--- Provided text ---
Open cmonty14 opened this issue 1 year ago • 6 comments

Is your feature request related to a problem? Please describe. It's recommended in Rspamd documenation to deploy Unbound: Therefore, it is strongly advised to employ your own recursive resolver when using Rspamd or any other email-related technology. Our recommended choice is to set up Unbound or, for more advanced setups, the Knot Resolver. You can find basic setup information for Unbound here.

Describe the solution you'd like Unbound

Additional context Confirmed in ISPmail guide.

cmonty14 avatar Jan 21 '24 12:01 cmonty14

Just to add one more thought to this topic: It could make sense to install and configure Unbound on host directly, and not in Docker container. This would follow the recommendation I read about fail2ban. After reading this it should be possible to deploy Unbound in Docker.

cmonty14 avatar Jan 22 '24 07:01 cmonty14

This feels like it might be better as a documentation change rather than another container. DNS is infrastructure stuff shared by many services, as such many sites are likely to have dns resolvers running already.

On my (small) server I have a resolver already running for hosting domains and resolving local queries. Running another dns server just because it's built in to docker-mailserver would be a waste of resources for sites like mine.

It would be much better (in my opinion, at least) to have an envar to point at a specific resolver if the site chooses to add a specific one for the mailserver, and have it fall back to the system-defined resolver by default. Documentation can include instructions on how to add unbound (say) to the docker compose if it's required.

Part of the power of docker-mailserver is that it provides fantastic integration between the components of a mailserver that are complicated to set up. The mailserver's needs for a resolver are not at all complicated, but many sites will have complicated requirements for their resolver(s), so it's a poor fit for the base mailserver deployment to try to provide it by default, imo.

agittins avatar Jan 23 '24 02:01 agittins

I agree and disagree.

The requirement, if one would call it this, is not for the mail server, means sending and receiving mails, but for Rspamd. I stated this in the header of this issue already.

cmonty14 avatar Jan 23 '24 10:01 cmonty14

While agreeing with @agittins I was able to see the problem myself. It's about these messages in the log, right?

rspamd_monitored_dns_cb: DNS reply returned 'no error' for dbl.spamhaus.org while 'no records with this name' was expected when querying for 'jnVmfOz9d.dbl.spamhaus.org'(likely DNS spoofing or BL internal issues)
---
[Direction a]
Can you recast the listing as a numbered list, beginning at the line that has "This screenshot has width=1194, height=727." and stopping after the final line of the listing? Leave out blank lines and the pictures.
--- Material provided ---
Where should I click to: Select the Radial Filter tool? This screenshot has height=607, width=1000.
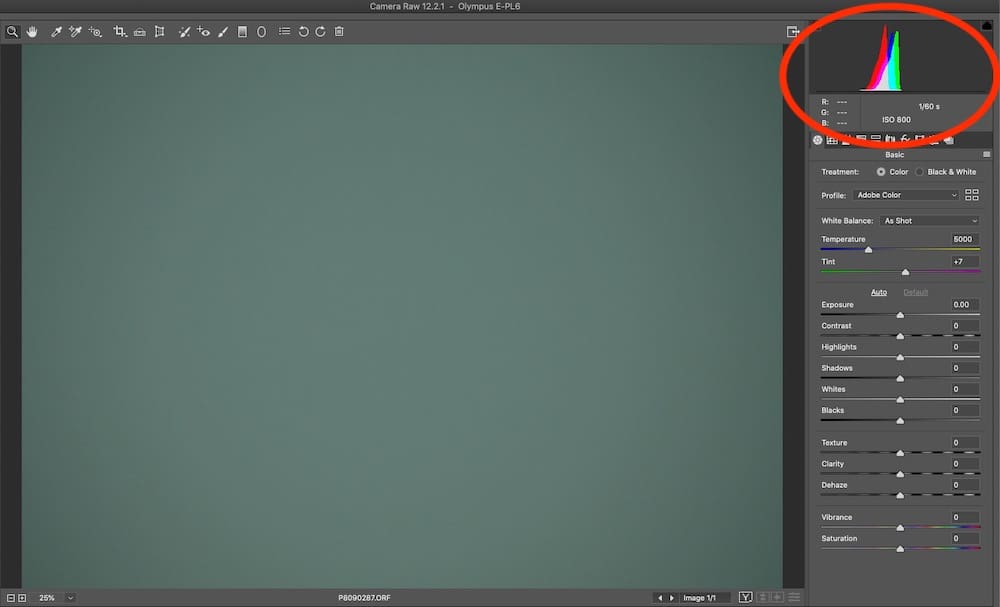[259, 31]
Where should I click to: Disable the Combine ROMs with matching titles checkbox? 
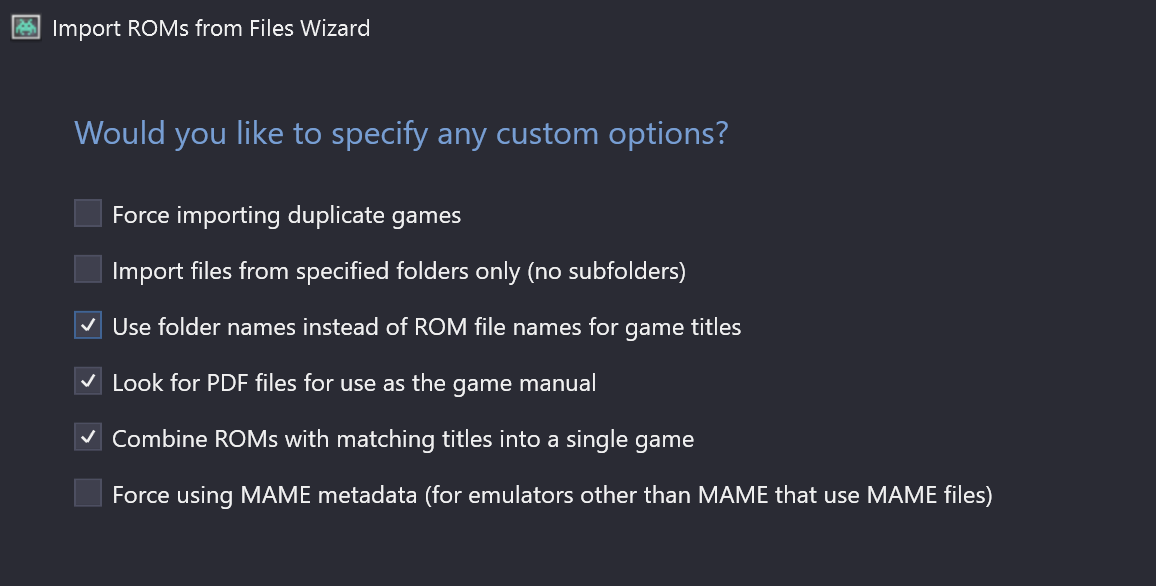pos(88,437)
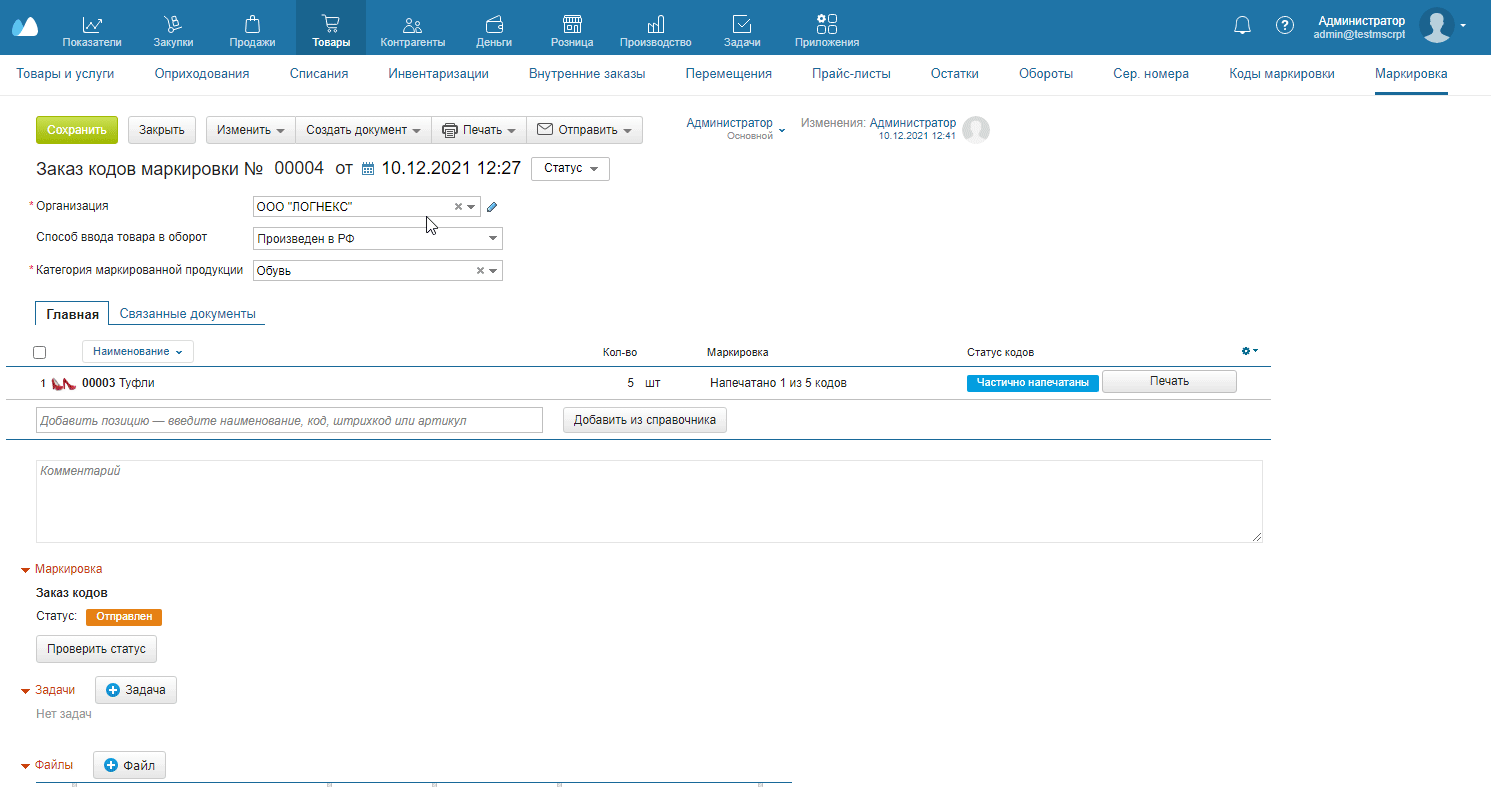Expand the Создать документ dropdown

(363, 130)
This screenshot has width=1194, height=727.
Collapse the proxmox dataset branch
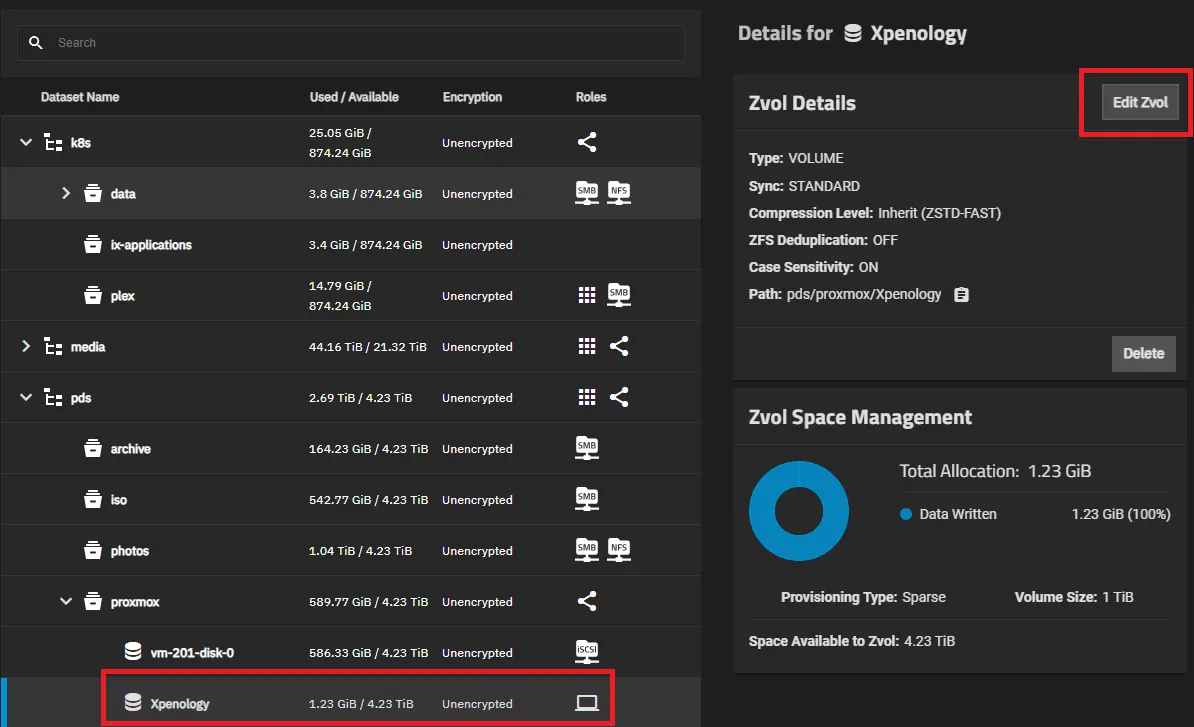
---
[Direction b]
In the issue discussion about adding Unbound, why does agittins think running another DNS server built into docker-mailserver would be wasteful for a site like theirs?

[Correct result a]
1. This screenshot has width=1194, height=727.
2. Collapse the proxmox dataset branch

[Correct result b]
Their small server already runs a resolver for hosting domains and resolving local queries. A second DNS server added only because it comes with docker-mailserver would waste resources.